3 point semron.jpg
3 point semron.jpg

There are a lot of bad sermons.  And since I’m a professional sermon-giver, I tend to think of myself as a connoisseur of good preaching.  And in my listening to sermons, there are plenty of preachers who just come up with garbage.  There are dull and boring preachers that at least still preach the truth.  And even worse, there are engaging and creative preachers that boldly preach things that are not biblical and hardly helpful.

Harmful preaching can be hard to detect behind a veil of clever phrases and enthusiastic shouting.  And it’s not because the listeners are unintelligent, but simply because harmful preaching often disguising itself in spiritual language.

The worst kind of 3 point sermon was, “Here’s what you should do.  You are not doing it.  Try harder.”

1. Here's what you should do.

This is great.  The scriptures clearly proclaim to us the will of God and how we should live our lives.  They speak to what we should do as Christians and they speak to what all people do as they go about their lives.  To say that we shouldn’t ever talk about what we should do is equally dangerous as the problem that only talks about what we should do.

2. You are not doing it.

Again, the sermon has not yet taken people down a road to hell paved with an excellent spiritual life and a lack of cursing, drinking, or gambling .  This point is spot on.  If you tell people what they should be doing, quickly following that will be a reminder that they are not doing it.

And a lot of preachers can’t even get this point right.

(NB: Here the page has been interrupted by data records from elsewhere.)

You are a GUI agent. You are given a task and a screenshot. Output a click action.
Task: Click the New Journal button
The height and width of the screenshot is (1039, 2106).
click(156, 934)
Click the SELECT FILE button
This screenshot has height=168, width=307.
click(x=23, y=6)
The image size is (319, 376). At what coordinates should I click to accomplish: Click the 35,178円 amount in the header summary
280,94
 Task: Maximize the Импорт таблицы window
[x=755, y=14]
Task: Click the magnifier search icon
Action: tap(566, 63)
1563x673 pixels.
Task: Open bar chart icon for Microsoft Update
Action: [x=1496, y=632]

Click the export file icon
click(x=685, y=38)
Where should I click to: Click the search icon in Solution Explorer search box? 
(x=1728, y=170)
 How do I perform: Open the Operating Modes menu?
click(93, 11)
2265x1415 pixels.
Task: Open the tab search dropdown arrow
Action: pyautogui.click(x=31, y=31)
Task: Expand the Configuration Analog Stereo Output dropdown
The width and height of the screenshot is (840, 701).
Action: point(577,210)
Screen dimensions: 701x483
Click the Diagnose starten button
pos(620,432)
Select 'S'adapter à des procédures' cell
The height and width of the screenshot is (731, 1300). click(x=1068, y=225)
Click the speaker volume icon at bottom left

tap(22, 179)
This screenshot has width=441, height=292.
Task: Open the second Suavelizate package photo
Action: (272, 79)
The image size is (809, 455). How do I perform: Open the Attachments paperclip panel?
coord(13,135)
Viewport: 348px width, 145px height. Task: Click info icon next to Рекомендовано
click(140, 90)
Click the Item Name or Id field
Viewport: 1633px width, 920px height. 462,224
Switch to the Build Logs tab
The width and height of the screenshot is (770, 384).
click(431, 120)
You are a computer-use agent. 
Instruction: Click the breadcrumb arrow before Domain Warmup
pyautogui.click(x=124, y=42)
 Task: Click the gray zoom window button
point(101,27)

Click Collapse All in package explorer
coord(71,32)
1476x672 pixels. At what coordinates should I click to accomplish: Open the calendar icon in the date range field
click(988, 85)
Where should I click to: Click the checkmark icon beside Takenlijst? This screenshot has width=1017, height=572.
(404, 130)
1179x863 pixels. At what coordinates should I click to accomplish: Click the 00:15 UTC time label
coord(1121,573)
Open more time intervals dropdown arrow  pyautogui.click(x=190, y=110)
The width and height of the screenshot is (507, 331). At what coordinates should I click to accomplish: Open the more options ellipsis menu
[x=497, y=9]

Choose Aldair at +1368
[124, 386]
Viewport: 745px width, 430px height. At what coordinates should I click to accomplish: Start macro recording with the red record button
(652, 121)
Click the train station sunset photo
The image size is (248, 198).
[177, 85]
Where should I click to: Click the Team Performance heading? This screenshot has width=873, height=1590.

If you preach, “Be perfect as your heavenly father is perfect.”  The only response must be, we don’t do it.  But often preachers will preach what we should be doing and fail to ever point out our failure to do so.

Good preaching does not ignore the reality that God’s word is often a mirror that we can hold up to our own lives and see every blemish and crack.  The Bible is clear about what you should be doing.  And it is clear that you are not doing it.

3. Try harder.

The worst kind of sermons make the first two points and move on to this third one.  If you preach well and make clear what the scriptures call all people to do, people will fully realize that they are not doing it.  And if you when that happens, they will be broken by their sin.

And that’s not bad.  That’s just God doing what he wants to do in order that the Gospel might do its work.  The problem is that when we the third point is about trying harder instead of Christ, we leave people broken and drowning in their sin only to throw them an instruction manual on building a better boat.

The response to the broken and condemned person is not “try harder” but “It is finished.”  Too many of our sermons ignore the message that forgiveness was won on the cross of Jesus and disguise it by claiming it to be about a Christian’s “spiritual life.”

The problem is without preaching “It is finished” no motivation or inspiration is going to change the person hearing the message.  Try harder doesn’t ever produce what it demands.  Only the Gospel produces the change that the law demands.  Only the Gospel changes the me-centered hearts that are continually prone to wander and rebel against everything that God has said.